Although surgery will continue to be an important part of cancer care, Dr. Norton says that continuing advances in other treatments will enable some people to avoid surgery entirely. “For some people with breast cancer, drug therapies and radiation are becoming so effective that we might want to do research looking at whether they might not need surgery or will need only minimally invasive surgery,” he says.
In radiation therapy, one of the important tenets over the past decade has been “less is more.” Advances like intensity-modulated radiation therapy and image-guided radiation therapy use computer programs and advanced imaging to deliver stronger doses of radiation while sparing healthy tissue. Oftentimes, fewer radiation treatments are needed to achieve the same benefits. There have also been advances in identifying which tumors can be effectively controlled with less radiation overall, which reduces side effects.
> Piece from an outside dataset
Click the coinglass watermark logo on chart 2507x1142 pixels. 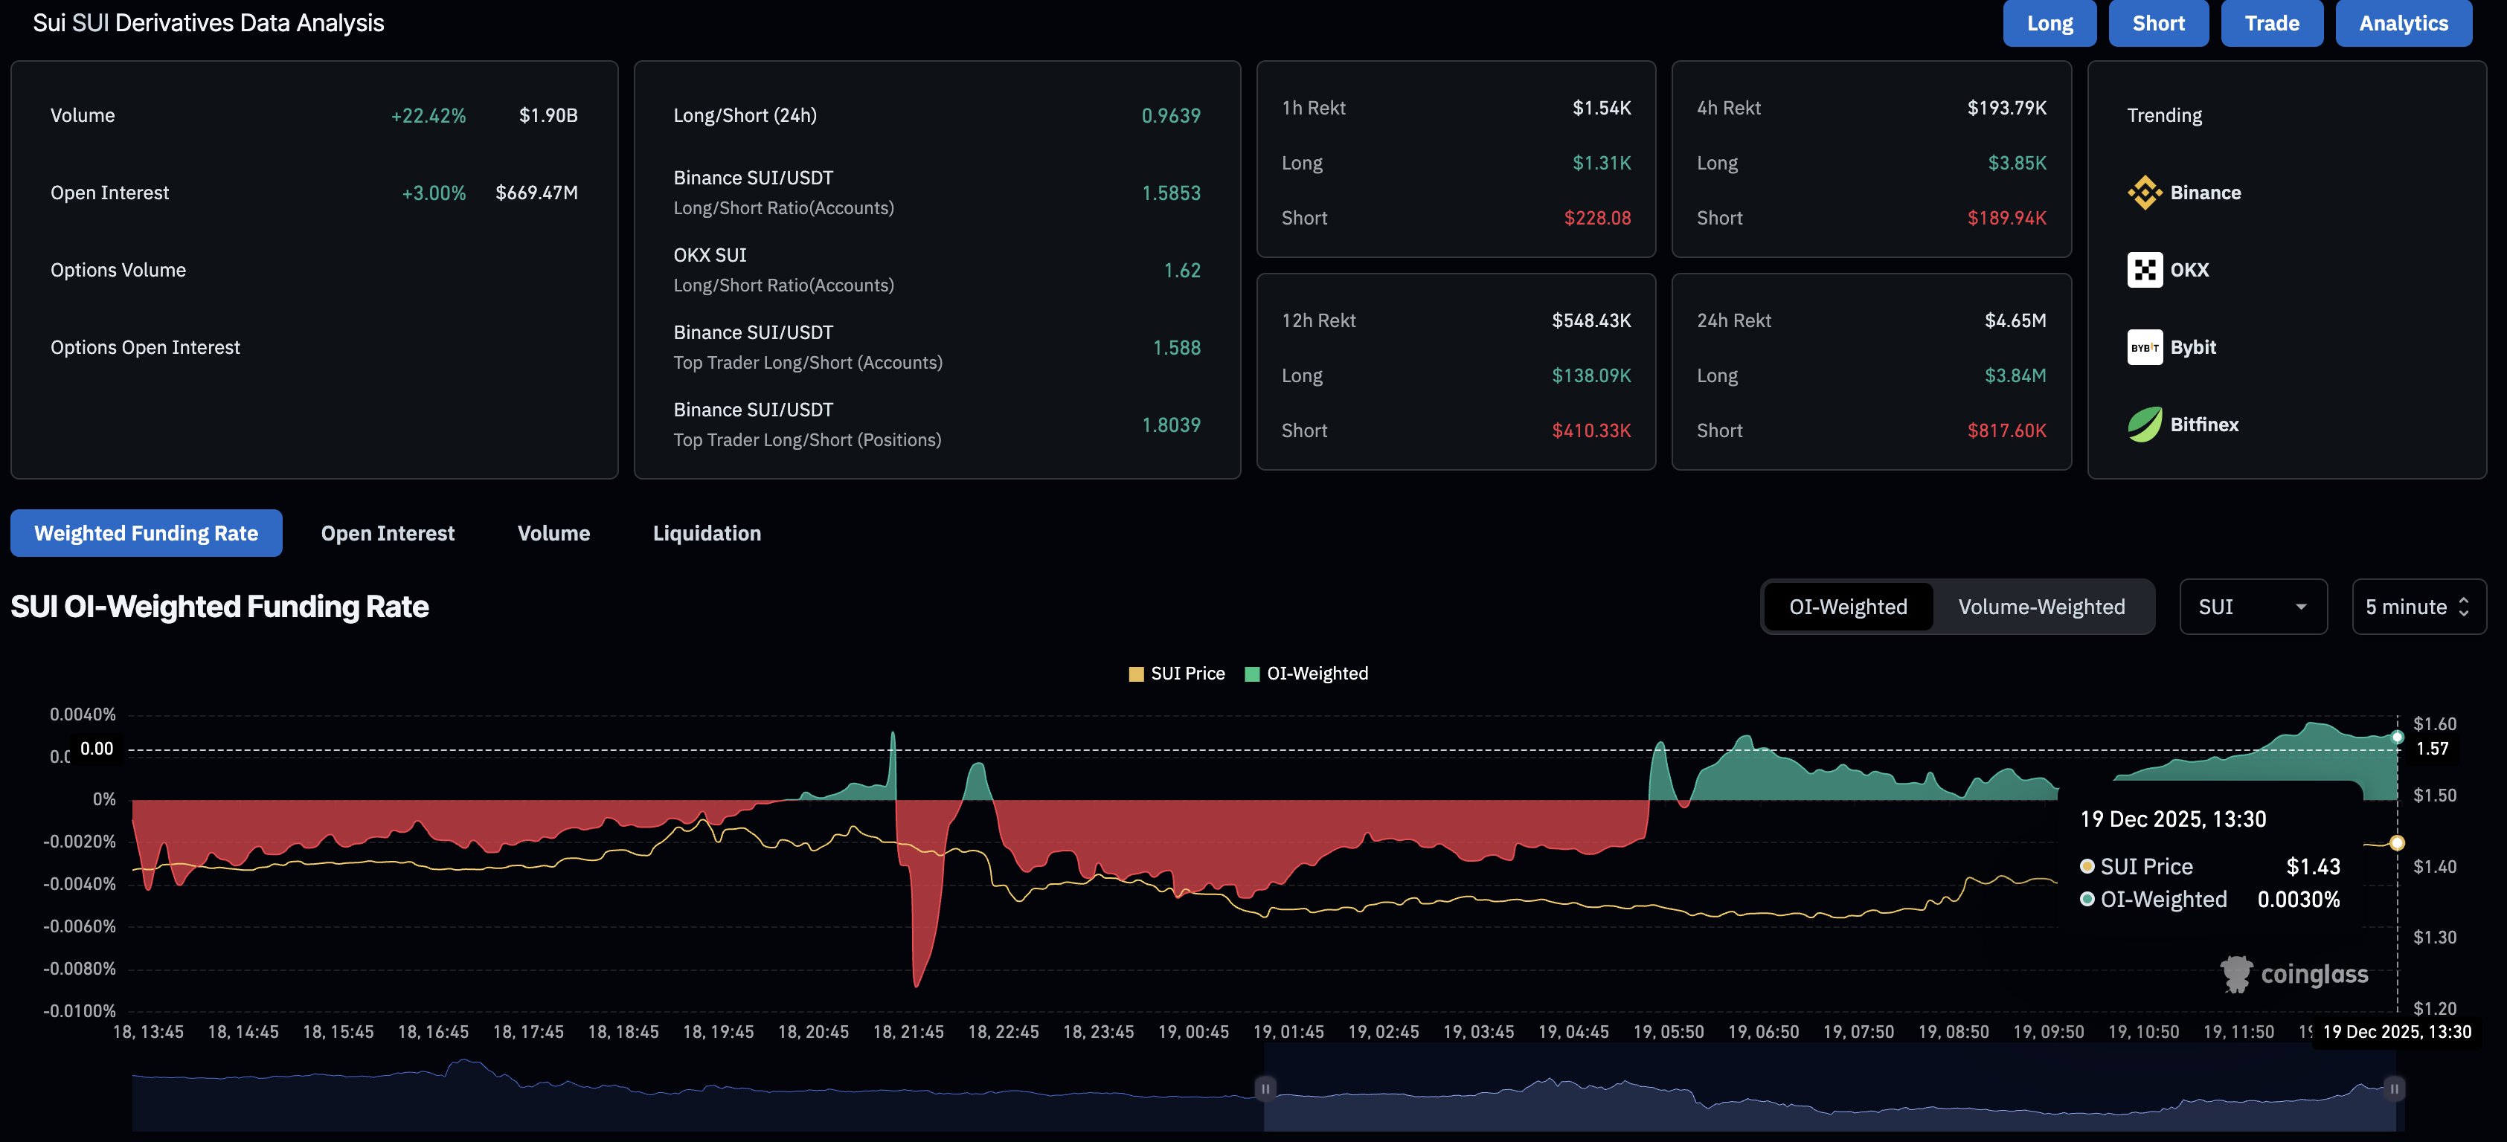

In 2019, the New York Proton Center opened in East Harlem. The center aims to provide treatment and to conduct clinical trials comparing proton therapy to other types of radiation. Proton therapy is already in use, especially for head and neck cancers and pediatric tumors. Experts expect it to become more widely used in the 2020s.
Survivorship rates for pediatric cancers continued to improve in the 2010s. About 80% of children with cancer can now be cured with available treatments. For the remaining 20%, there has been an increased focus on personalized medicine.
All children treated at MSK Kids receive testing with MSK-IMPACT. And clinical trials developed by MSK’s Early Drug Development Service can now include children as young as 12. For children with very rare mutations, protocols for single-patient use (SPU) can provide lifesaving treatment.
Initiatives like MSK’s Pediatric Translational Medicine Program and the Expanded Genomics Program aim to make personalized medicine an option for more children with cancer. And when investigators conduct SPUs, they collect data to learn how and why certain drugs work or don’t. These findings can lead to future trials.
Supportive Care and the Patient Experience
Research reported in 2017 confirmed that systematic monitoring of patient-reported symptoms during chemotherapy improves survival outcomes. Patient input and the patient experience are now incorporated into the design of clinical trials. These measures empower patients to actively report their symptoms. Doctors and nurses are then able to intervene early, ultimately improving patients’ quality of life as well as survival rates.
Investigators at MSK are continuing to focus on the influence of nutrition, integrative medicine, and exercise in improving patients’ well-being during and after treatment — as well as their cancer outcomes. Digital health and telemedicine are another exciting frontier in cancer management and research, Dr. Norton says. Clinical trials already underway aim to look for measurable benefits from these interventions.
Many of the advances in cancer treatment and diagnosis seen over the past ten years are possible thanks to funding from donors, Dr. Norton explains. “You can make progress with philanthropic support that you can’t accomplish any other way,” he says. “It gives researchers freedom to be creative in a way that no other type of funding makes possible.”